Ecco perchè me pare assai discutibile (in quanto retrograda) anche l’impostazione originaria. Da quel che posso leggere, si parlava addirittura di un “date center nazionale” di “asset” didattici localizzato, forse anche concettualmente, in Sardegna.

E per asset/risorse si fa riferimenti ai famigerati learning object di cui si è molto parlato.

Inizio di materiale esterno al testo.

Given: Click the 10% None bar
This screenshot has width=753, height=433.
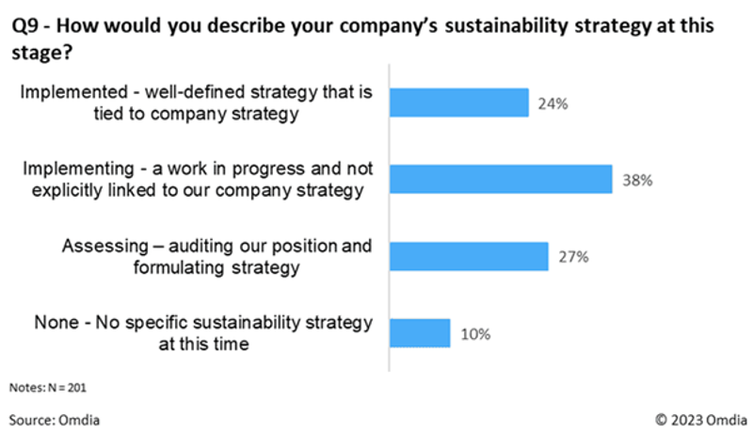Looking at the screenshot, I should click(x=420, y=333).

Un approccio concettualmente ed operativamente superato, un approccio che a riproporlo oggi puzza di stantio lontano un miglio.
La gravità della situazione segnalata da Tagliagambe sta nel peggioramento dell’orientamento iniziale, nella duplice direzione di un approccio culturale e pedagogico che promuove modelli di apprendimento superati e di una scelta che asserve ancor più la scuola ad intressi economici e non ne promuove l’emancipazione, la responsabilità, la creatività.
Sorvoliamo sul folle proposito, presente già nell’idea originaria e peggiorato nella nuova versione, di pensare ad un “data centre” o “repository” o che altro che si “nazionale” (illogico anche “regionale”) ed “unico”. Folle l’idea di finanziare un mega-progetto.
L’innovazioone della scuola è molto più difficile e costosa e passa attraverso micro-progetti che richiedono la collaborazione tra scuole e tra insegnanti.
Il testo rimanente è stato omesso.